### Extrait
/---

Babi Yar. Contexte permet de plonger de manière immersive dans l’horreur de la Seconde Guerre mondiale. Toutefois, le traitement des archives pose question et doit alerter historiens et pédagogues sur l’importance d’une remise en contexte.
Synopsis : Les 29 et 30 septembre 1941, le Sonderkommando 4a du Einsatzgruppe C, avec l’aide de deux bataillons du Régiment de Police Sud et de la Police auxiliaire ukrainienne, a abattu, sans la moindre résistance de la part de la population locale, 33 771 Juifs dans le ravin de Babi Yar, situé au nord-ouest de Kiev. Le film reconstitue le contexte historique de cette tragédie à travers des images d’archives documentant l’occupation allemande et la décennie qui a suivi. Lorsque la mémoire s’efface, lorsque le passé projette son ombre sur le futur, le cinéma est la voix qui peut exprimer la vérité.
Sergei Loznitsa poursuit son exploration des archives historiques
Critique : Alors qu’il était en pleine phase de préparation d’un long-métrage de fiction sur l’épisode tragique de Babi Yar, à savoir l’extermination par balles la plus massive de la Seconde Guerre mondiale pour un bilan de 33 771 juifs exécutés, le documentariste et cinéaste Sergei Loznitsa a vu le projet s’effondrer faute de financements. Il a donc décidé de transformer sa création et d’en faire un documentaire historique. Il a ainsi plongé dans les archives ukrainiennes qui ont souvent été sous-exploitées pour en tirer des documents rarissimes et les restaurer à sa manière, intégrant ainsi Babi Yar. Contexte à la longue liste de ses œuvres marquées par une esthétique commune.

\---

### Consignes à traiter
a) Reproduisez à l'identique, dans la critique du film sur Babi Yar ci-dessus, tout ce qui va de « Synopsis : Les » jusqu'à « exprimer la vérité. ».
b) Poursuivez la critique du film sur Babi Yar ci-dessus au-delà de sa dernière phrase.
Le matériel placé plus bas ne joue aucun rôle ici.

### Extrait du corpus

/---

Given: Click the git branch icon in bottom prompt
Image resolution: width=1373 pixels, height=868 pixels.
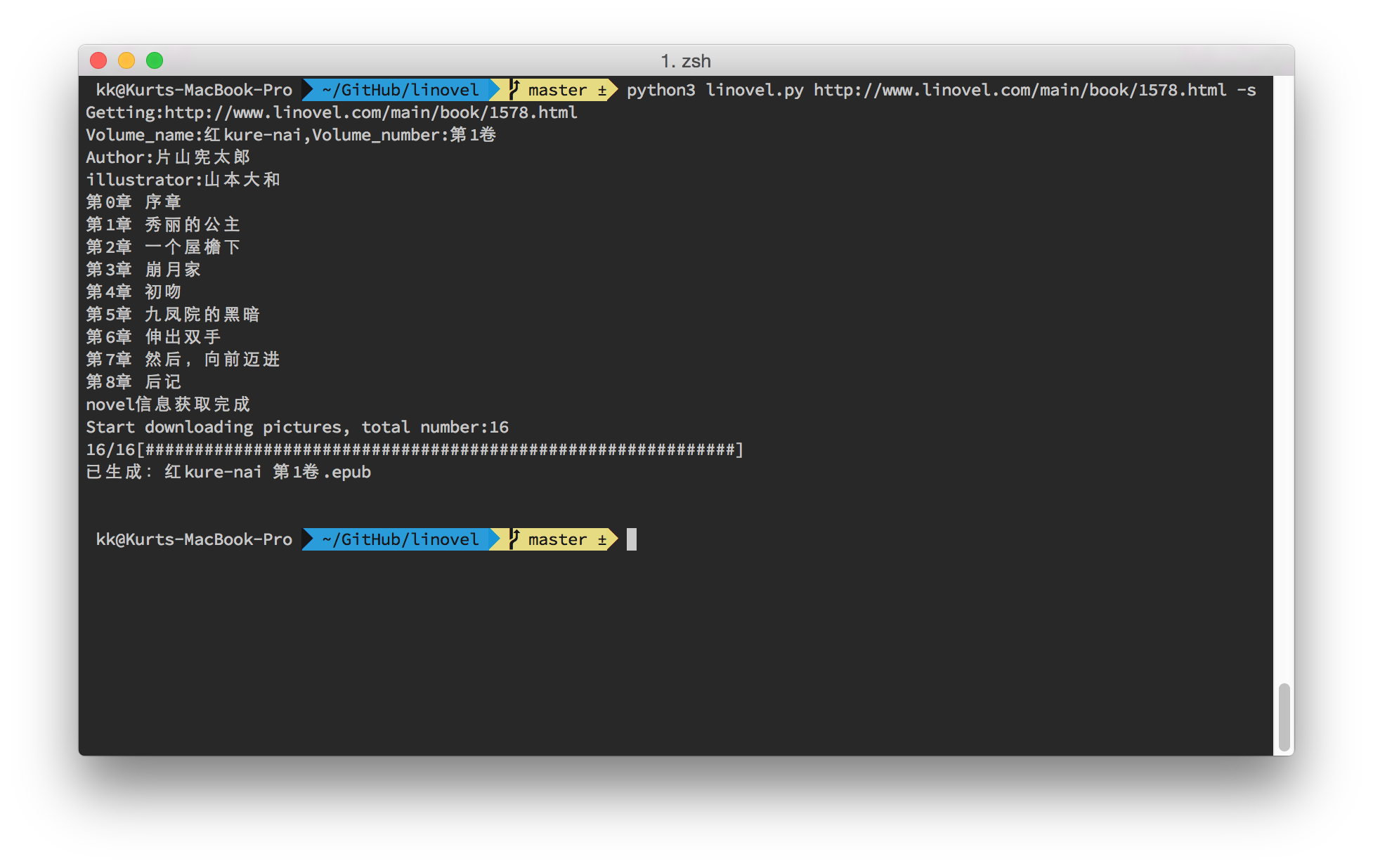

\---

### Réponses par consigne
a)
Synopsis : Les 29 et 30 septembre 1941, le Sonderkommando 4a du Einsatzgruppe C, avec l’aide de deux bataillons du Régiment de Police Sud et de la Police auxiliaire ukrainienne, a abattu, sans la moindre résistance de la part de la population locale, 33 771 Juifs dans le ravin de Babi Yar, situé au nord-ouest de Kiev. Le film reconstitue le contexte historique de cette tragédie à travers des images d’archives documentant l’occupation allemande et la décennie qui a suivi. Lorsque la mémoire s’efface, lorsque le passé projette son ombre sur le futur, le cinéma est la voix qui peut exprimer la vérité.

b)
Ainsi, tous les documentaires de Sergei Loznitsa présentent des documents très rares qu’il restaure, qu’il agence de façon à reconstituer au plus près la vie de l’époque étudiée et qu’il sonorise en reconstituant même des dialogues sur des images pourtant muettes. C’est à nouveau le cas avec Babi Yar. Contexte (2021) dont le titre n’est aucunement mensonger. Effectivement, conscient qu’il n’existe probablement aucune image du massacre de Babi Yar, Loznitsa ne peut proposer que de plonger tête baissée dans le contexte du massacre. Pour cela, il choisit donc l’immersion totale dans l’époque et livre ainsi un documentaire absolument exceptionnel qui donne l’impression d’assister en direct à l’invasion de l’Ukraine par les forces nazies.
Babi Yar. Contexte, un documentaire exceptionnel et fort
Les plans sur les avancées des forces allemandes, brûlant toute la campagne slave ramène le cinéphile aux grands moments d’un film de fiction aussi puissant que Requiem pour un massacre (Klimov, 1985). De même, les images exclusives des pogroms suscitent facilement l’indignation, tant elles viennent prouver avec force l’usage de la violence sur une population qui fut totalement exterminée dans la ville de Kiev. Ainsi, la première partie de Babi Yar. Contexte est parfois très dure à supporter, même si Sergei Loznista assure qu’il a écarté les documents les plus difficiles. Il se sert notamment de documents de propagande nazis pour montrer l’accueil apparemment enthousiaste des Ukrainiens envers l’envahisseur allemand.
On touche d’ailleurs ici à la limite du procédé du documentariste qui se refuse au moindre commentaire sur les images diffusées. Effectivement, un œil exercé verra qu’il s’agit de documents de propagande, là où d’autres trouveront une confirmation du comportement douteux des Ukrainiens durant la Seconde Guerre mondiale (ce qui reprendrait ainsi un argument de Poutine pour la conquête actuelle).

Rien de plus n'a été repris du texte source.